▶

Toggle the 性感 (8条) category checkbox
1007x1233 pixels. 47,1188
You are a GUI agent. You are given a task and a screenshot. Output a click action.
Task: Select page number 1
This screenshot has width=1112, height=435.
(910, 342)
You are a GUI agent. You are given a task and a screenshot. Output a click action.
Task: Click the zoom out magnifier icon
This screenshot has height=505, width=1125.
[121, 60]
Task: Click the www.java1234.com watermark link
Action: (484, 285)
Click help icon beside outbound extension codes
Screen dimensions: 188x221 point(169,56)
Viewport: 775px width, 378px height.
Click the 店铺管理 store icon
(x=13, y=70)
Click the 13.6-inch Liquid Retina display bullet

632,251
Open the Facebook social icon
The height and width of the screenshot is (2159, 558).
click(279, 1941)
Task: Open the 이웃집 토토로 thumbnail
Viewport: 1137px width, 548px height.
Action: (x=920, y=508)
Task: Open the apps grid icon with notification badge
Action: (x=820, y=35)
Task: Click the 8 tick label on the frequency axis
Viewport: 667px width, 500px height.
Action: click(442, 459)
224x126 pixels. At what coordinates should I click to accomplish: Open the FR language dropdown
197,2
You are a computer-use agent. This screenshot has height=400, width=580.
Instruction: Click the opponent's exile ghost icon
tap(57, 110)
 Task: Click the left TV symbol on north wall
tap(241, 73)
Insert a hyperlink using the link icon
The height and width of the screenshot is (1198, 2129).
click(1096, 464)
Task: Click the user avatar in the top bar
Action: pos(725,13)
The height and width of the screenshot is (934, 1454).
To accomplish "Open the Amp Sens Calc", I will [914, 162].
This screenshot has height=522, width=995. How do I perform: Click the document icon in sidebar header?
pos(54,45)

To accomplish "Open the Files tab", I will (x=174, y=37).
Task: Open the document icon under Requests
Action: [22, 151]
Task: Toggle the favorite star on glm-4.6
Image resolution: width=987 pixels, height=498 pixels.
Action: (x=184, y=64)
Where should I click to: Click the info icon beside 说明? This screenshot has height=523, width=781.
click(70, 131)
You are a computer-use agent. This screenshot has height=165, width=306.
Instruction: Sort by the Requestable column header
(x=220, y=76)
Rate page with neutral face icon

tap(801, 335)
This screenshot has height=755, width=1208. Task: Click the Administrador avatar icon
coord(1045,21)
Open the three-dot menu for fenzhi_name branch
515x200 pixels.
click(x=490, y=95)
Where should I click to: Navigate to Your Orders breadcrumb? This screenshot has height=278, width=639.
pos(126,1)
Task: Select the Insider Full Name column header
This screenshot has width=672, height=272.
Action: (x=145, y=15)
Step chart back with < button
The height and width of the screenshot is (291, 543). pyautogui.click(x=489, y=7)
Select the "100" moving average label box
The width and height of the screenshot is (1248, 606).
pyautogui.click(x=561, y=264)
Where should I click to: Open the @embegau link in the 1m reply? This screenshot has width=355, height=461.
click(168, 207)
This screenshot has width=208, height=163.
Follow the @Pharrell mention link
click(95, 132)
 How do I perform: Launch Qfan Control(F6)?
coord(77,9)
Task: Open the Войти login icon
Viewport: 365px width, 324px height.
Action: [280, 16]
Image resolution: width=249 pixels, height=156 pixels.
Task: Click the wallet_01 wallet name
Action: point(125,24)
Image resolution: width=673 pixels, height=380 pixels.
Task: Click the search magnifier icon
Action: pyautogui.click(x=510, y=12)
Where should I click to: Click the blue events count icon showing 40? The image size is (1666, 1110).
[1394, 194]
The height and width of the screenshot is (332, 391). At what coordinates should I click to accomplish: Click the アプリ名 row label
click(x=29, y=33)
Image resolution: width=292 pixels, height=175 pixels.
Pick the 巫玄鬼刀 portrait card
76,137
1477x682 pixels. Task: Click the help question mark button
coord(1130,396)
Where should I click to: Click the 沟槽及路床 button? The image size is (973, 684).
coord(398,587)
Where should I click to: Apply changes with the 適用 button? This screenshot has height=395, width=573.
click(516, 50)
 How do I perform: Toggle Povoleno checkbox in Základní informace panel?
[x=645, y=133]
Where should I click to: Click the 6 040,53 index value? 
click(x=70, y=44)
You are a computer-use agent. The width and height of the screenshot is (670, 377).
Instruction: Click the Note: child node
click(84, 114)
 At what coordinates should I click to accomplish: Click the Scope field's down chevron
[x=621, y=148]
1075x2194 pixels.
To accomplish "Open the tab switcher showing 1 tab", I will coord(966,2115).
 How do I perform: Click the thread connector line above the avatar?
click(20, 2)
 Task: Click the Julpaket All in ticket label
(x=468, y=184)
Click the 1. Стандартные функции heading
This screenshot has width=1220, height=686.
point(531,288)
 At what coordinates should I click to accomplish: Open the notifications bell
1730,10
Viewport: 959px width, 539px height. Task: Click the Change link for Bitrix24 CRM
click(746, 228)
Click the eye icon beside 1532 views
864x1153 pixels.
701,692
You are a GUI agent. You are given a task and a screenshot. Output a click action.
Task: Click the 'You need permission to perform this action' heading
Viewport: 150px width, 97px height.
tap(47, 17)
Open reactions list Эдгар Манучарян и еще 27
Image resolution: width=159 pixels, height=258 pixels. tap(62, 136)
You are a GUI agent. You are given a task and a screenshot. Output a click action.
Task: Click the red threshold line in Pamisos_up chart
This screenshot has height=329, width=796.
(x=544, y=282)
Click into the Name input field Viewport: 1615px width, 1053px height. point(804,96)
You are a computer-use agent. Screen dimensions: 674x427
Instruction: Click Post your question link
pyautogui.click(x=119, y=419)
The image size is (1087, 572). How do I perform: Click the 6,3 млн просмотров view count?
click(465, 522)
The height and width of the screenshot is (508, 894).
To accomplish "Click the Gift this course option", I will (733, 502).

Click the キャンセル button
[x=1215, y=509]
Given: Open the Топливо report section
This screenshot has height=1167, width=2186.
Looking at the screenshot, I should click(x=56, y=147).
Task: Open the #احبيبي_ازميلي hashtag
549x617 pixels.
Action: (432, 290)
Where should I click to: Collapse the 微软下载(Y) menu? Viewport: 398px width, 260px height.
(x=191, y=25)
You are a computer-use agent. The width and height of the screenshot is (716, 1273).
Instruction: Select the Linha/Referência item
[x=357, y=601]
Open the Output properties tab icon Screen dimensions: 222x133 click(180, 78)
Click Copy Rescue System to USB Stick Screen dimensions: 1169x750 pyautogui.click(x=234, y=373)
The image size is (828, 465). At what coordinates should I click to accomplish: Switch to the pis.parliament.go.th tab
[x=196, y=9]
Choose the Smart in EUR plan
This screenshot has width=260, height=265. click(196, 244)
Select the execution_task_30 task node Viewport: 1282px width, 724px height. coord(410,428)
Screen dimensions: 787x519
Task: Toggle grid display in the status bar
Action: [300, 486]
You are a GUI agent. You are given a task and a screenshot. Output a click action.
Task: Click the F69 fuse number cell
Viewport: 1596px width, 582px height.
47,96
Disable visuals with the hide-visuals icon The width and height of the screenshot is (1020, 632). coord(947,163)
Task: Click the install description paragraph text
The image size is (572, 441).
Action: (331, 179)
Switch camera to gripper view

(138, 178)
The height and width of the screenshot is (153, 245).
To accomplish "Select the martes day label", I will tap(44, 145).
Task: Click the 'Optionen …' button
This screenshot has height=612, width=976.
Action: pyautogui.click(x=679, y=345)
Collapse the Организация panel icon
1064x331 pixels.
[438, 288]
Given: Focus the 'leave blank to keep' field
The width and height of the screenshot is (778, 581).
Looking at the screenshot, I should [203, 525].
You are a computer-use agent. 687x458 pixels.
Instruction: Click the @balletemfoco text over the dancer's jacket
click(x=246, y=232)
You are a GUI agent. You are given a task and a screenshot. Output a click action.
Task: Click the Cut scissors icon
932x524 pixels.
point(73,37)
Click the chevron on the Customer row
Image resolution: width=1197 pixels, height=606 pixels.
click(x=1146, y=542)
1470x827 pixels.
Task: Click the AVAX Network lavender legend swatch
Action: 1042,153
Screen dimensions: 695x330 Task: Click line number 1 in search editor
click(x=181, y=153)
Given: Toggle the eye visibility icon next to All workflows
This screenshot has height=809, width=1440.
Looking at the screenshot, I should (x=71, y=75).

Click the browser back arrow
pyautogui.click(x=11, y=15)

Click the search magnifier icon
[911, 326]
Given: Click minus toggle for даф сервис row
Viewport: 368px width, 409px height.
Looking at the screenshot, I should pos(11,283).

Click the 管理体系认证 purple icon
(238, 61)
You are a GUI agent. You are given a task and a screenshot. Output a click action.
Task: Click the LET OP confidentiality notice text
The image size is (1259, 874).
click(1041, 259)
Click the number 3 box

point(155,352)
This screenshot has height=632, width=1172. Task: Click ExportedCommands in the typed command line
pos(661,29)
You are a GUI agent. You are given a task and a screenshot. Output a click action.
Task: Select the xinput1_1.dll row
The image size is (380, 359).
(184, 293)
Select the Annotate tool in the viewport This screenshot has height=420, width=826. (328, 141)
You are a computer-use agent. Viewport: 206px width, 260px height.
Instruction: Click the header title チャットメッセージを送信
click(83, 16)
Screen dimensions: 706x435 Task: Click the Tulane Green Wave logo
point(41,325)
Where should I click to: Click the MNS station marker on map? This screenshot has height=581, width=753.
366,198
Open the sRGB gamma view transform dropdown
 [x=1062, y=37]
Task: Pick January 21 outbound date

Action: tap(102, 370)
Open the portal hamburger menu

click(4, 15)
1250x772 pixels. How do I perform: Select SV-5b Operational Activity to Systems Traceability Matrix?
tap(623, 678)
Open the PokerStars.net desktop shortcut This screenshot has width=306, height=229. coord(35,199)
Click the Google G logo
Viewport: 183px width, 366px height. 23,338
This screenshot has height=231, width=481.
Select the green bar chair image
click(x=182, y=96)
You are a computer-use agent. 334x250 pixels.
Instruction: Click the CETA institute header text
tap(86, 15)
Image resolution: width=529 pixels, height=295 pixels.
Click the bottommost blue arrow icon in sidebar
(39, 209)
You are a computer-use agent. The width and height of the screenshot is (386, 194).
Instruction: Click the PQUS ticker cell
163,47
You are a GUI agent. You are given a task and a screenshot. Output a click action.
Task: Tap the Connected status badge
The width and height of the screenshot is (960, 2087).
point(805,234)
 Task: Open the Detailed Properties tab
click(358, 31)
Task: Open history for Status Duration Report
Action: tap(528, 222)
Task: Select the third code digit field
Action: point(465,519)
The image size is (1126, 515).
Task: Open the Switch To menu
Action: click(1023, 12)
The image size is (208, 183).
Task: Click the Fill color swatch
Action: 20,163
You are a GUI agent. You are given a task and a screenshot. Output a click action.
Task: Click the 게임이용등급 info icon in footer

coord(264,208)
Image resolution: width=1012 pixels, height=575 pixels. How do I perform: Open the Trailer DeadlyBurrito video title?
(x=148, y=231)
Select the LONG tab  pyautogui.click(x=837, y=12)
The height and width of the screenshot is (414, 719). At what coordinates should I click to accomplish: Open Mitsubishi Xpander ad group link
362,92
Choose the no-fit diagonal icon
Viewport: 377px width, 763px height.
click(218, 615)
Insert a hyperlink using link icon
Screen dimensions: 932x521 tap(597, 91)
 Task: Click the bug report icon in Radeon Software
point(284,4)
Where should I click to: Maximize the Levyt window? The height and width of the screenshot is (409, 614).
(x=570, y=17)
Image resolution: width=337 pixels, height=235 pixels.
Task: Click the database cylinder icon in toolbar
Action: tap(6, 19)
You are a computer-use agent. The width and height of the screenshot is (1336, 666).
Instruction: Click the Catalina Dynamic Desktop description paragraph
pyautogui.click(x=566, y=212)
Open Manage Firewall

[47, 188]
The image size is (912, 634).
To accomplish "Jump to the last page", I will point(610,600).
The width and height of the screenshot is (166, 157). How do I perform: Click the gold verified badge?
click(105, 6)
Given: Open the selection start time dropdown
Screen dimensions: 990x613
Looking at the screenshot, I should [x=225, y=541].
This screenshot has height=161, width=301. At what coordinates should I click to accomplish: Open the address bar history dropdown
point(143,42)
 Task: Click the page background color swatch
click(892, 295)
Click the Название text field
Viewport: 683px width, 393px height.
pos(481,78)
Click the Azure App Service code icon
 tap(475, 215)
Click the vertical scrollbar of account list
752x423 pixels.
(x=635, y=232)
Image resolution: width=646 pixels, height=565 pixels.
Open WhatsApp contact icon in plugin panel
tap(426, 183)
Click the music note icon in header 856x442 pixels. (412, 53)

◀

Reproduce word for word the entries starting at the line that contains "Open reactions list Эдгар Манучарян и еще 27" and ending at the line that contains "click(465, 522)", both ends included.

Answer to this problem:
Open reactions list Эдгар Манучарян и еще 27
Image resolution: width=159 pixels, height=258 pixels. tap(62, 136)
You are a GUI agent. You are given a task and a screenshot. Output a click action.
Task: Click the red threshold line in Pamisos_up chart
This screenshot has height=329, width=796.
(x=544, y=282)
Click into the Name input field Viewport: 1615px width, 1053px height. point(804,96)
You are a computer-use agent. Screen dimensions: 674x427
Instruction: Click Post your question link
pyautogui.click(x=119, y=419)
The image size is (1087, 572). How do I perform: Click the 6,3 млн просмотров view count?
click(465, 522)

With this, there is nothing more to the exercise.